Cependant, au milieu du logis, sur deux tréteaux, ils avaient placé une planche longue et couché Barrabas dessus. Près de la planche : un grand couteau, un seau, un petit balai, une éponge. Barrabas hurlait, et je compris que les diables allaient saigner Barrabas.

Quelle perdition que la gourmandise ! Tant que le sang coula et que Barrabas hurla, je me sentais quelque émotion dans l’âme ; mais une fois Barrabas silencieux : — « Bah ! » me dis-je, « puisqu’il est mort ! » Et c’est avec un sang-froid coupable, et même avec un certain intérêt que je vis, entre les mains des infernaux marmitons, le candide Barrabas, mon cher compagnon de solitude, manipulé cruellement et merveilleusement transformé en un tas de choses succulentes.

Je le vis grillé et râclé ; pendu par les pieds le long d’une échelle ; ouvert en long, vidé, lavé, blanc comme un lys et sentant bon déjà dans la vapeur de l’eau bouillante, puis tranché, haché, salé, chair à pâté, chair à saucisses, tout cela avec une rapidité, une prestesse diaboliques, si bien qu’en un clin d’œil la pierre de mon foyer s’étant couverte d’un lit d’ardente braise (les diables, hélas ! n’en manquent jamais), je fus entouré de marmites pleines, de grils chargés, de broches garnies où, parmi des fumées odorantes comme l’ambre, dans des jus et des sauces roux comme l’or, chantaient, rissolaient, frissonnaient, cuisaient, et cela, je le confesse, à ma grande joie ! les restes charcutés de celui qui fut mon ami.

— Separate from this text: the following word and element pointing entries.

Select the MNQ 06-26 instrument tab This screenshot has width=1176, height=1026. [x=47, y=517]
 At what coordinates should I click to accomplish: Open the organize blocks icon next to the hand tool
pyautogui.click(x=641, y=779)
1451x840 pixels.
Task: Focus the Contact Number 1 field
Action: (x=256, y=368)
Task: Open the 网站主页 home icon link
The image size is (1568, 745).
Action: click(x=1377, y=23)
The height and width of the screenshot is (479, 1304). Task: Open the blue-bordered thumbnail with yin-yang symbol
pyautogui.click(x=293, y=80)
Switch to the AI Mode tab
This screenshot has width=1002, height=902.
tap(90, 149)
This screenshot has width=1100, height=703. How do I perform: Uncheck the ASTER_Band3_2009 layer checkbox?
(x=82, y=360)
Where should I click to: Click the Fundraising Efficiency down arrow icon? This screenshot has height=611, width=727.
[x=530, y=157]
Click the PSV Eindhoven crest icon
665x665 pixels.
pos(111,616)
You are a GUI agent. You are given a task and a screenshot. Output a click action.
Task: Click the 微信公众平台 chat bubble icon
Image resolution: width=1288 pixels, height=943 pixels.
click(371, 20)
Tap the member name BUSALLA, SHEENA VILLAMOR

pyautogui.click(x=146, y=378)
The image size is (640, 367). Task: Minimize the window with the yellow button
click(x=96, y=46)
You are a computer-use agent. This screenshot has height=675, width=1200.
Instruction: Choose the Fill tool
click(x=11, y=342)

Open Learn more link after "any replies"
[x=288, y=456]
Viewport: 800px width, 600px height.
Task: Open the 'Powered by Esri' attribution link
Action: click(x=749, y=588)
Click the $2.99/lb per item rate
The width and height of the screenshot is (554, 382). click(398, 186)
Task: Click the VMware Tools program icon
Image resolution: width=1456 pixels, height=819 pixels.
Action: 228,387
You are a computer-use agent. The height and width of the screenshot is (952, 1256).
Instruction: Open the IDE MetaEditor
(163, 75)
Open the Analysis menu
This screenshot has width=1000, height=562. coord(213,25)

Soudain tout change. Quel spectacle !… Un palais au lieu d’une cabane ; plus de cuisine ni de braise ; le mur décrépi se lambrisse, le sol battu se couvre de tapis. Seules les tuiles du toit gardent leurs trous ; mais ces trous se transforment en une merveilleuse treille à jour, courant sur le plafond doré, et laissant, par ses découpures, voir le bleu du ciel et les étoiles (j’en avais jadis admiré la pareille chez un homme riche de la ville à qui je prêchais la pénitence). Et, par ces trous, montaient, descendaient une légion de petits marmitons porteurs de plats, s’entortillant dans les feuilles, se suspendant aux vrilles cassantes de la vigne, s’accrochant aux bourgeons veloutés, embrassant de leurs petits bras les grappes, se laissant glisser le long des sarments verts, et couvrant de mets cuits à point une table où j’étais assis.

Sur cette table il y avait de tout. Ah ! mes amis, rien que d’y penser, l’eau m’en vient… Ciel ! qu’allais-je dire ? Non, rien que d’y penser, le remords m’en vient au cœur : quatre jambons, deux gros, deux petits ; quatre pieds truffés ; une seule hure, mais si bien nourrie de pistaches ; des rillettes ; des galantines rougissantes sous leur calotte d’ambre tremblotant ; des andouillettes délicates, des saucisses entortillées, des boudins noirs comme l’enfer ; puis les rôtis, les hachis, les sauces ! Moi, cependant, la bouche ouverte, les narines dilatées, j’admirais que sous les soies d’un humble animal eussent pu mûrir tant de choses savoureuses, et je m’attendrissais au souvenir de Barrabas.

— Mais en mangeâtes-vous, grand saint-Antoine ?

— Presque, mes amis, j’en mangeai presque ! Déjà je piquais ma fourchette dans la peau croquante d’un boudin qu’un diable fort poli me présentait. La fourchette entra, le diable sourit : « Vade retro, vade !… » m’écriai-je. Je venais de reconnaître le sourire de l’infernal petit porteballe, cause de toutes mes tentations, qui, deux mois auparavant, m’avait offert une broche à acheter. « Vade, Satanas, vade retro ! »

La vision s’évanouit ; le petit jour luisait, mon feu achevait de s’éteindre, Barrabas, aimable et bien portant, se secouait en faisant sonner sa sonnette ; et, au lieu de la ronde de diables blancs, des flocons de neige gros comme le poing, pénétrant par la porte et le volet qu’avait renversés la tempête, tourbillonnaient dans le vent glacé.